- **Extracted text**
⁂

Should people who have recovered from COVID-19 get vaccinated?

People who’ve had COVID-19 infection should still get vaccinated because the vaccine might provide them a longer duration of protection than COVID-19 itself would, according to the Mayo Clinic.

“In general, we recommend that people should wait for about 90 days from infection before they get vaccinated. There is no harm if they get vaccinated beforehand. We know that they’re fully protected from their own infection for the first three months, so they can wait for a few months before they get the vaccine and let the others get vaccinated,” said Dr. Abinash Virk from COVID-19 Vaccine Allocation and Distribution at the Mayo Clinic.

Looking ahead to third shot, would that need to be same as shot one and two?

It’s likely you will need a third dose within a year.

Pfizer CEO Albert Bourla says people are likely to need a booster dose of the vaccine six to 12 months after their first round.

From there, it will be an annual re-vaccination like the flu shot.

Officials are still testing the timing of follow-up vaccine doses. Bourla shared the news during a CVS Health live event posted to Facebook Thursday.

It’s not clear whether the COVID-19 vaccines would be altered for boosters.

Because there are many different flu viruses and they are constantly changing, the composition of U.S. flu vaccines is reviewed annually and updated as needed.

⁂

- **Material provided**
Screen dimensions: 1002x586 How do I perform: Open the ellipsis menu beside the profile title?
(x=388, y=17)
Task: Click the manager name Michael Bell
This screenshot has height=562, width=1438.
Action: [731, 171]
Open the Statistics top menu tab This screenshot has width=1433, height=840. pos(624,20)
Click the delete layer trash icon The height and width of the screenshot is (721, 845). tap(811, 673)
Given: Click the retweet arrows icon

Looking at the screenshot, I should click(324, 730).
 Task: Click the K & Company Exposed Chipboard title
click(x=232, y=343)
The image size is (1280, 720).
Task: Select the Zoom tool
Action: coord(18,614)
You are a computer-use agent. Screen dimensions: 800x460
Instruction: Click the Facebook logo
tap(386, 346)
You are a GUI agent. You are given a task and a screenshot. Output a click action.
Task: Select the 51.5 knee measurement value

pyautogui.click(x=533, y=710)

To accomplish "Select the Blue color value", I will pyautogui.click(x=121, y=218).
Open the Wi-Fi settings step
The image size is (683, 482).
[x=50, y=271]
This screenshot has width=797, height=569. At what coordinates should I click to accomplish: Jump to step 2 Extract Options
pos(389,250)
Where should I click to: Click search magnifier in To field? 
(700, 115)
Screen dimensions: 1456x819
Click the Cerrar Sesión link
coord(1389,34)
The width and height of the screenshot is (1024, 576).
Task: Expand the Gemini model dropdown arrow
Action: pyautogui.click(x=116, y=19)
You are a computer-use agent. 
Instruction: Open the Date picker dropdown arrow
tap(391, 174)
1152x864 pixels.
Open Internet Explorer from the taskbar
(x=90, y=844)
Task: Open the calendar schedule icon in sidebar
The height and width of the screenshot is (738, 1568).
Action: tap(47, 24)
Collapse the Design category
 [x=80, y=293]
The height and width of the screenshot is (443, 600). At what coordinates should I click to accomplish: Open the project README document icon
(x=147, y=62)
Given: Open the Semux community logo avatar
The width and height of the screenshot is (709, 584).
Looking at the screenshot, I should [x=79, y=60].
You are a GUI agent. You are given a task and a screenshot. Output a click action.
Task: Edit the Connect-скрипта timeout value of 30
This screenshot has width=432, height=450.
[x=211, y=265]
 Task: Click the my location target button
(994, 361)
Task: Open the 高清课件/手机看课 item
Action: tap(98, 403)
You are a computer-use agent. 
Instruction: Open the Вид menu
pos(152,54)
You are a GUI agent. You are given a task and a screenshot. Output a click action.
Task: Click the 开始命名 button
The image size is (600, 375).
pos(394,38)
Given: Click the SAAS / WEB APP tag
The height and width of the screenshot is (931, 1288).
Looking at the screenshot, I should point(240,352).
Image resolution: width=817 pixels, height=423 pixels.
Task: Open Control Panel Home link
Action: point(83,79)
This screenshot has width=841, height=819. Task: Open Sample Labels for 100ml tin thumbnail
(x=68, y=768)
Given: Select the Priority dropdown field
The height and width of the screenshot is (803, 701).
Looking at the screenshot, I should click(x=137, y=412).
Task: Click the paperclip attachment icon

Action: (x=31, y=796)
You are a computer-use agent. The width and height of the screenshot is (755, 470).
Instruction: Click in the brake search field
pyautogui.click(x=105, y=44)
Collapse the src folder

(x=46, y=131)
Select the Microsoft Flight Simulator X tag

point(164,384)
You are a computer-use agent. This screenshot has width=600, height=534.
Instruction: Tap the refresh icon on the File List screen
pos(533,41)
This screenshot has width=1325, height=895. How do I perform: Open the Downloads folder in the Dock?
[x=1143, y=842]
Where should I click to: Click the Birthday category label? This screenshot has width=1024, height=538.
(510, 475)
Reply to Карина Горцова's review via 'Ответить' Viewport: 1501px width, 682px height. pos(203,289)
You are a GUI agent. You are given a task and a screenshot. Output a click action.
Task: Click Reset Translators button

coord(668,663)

⁂

- **Exercises to complete**
a - Does the COVID-19 vaccine Q&A agree with each statement below? Answer yes or no for each, and quote the words from the text that decide it.
(i) People who have had COVID-19 are generally advised to wait about 90 days from infection before getting vaccinated.
(ii) Pfizer's CEO says a booster dose is likely needed six to 12 months after the first round.
(iii) The COVID-19 vaccines will be altered for boosters.
b - Return, word for word, the part of the COVID-19 vaccine Q&A that starts at "People who’ve had" and ends at "to the Mayo Clinic.".

- **Answers below**
a -
(i) Yes: "In general, we recommend that people should wait for about 90 days from infection before they get vaccinated."
(ii) Yes: "people are likely to need a booster dose of the vaccine six to 12 months after their first round"
(iii) No: "It’s not clear whether the COVID-19 vaccines would be altered for boosters."

b -
People who’ve had COVID-19 infection should still get vaccinated because the vaccine might provide them a longer duration of protection than COVID-19 itself would, according to the Mayo Clinic.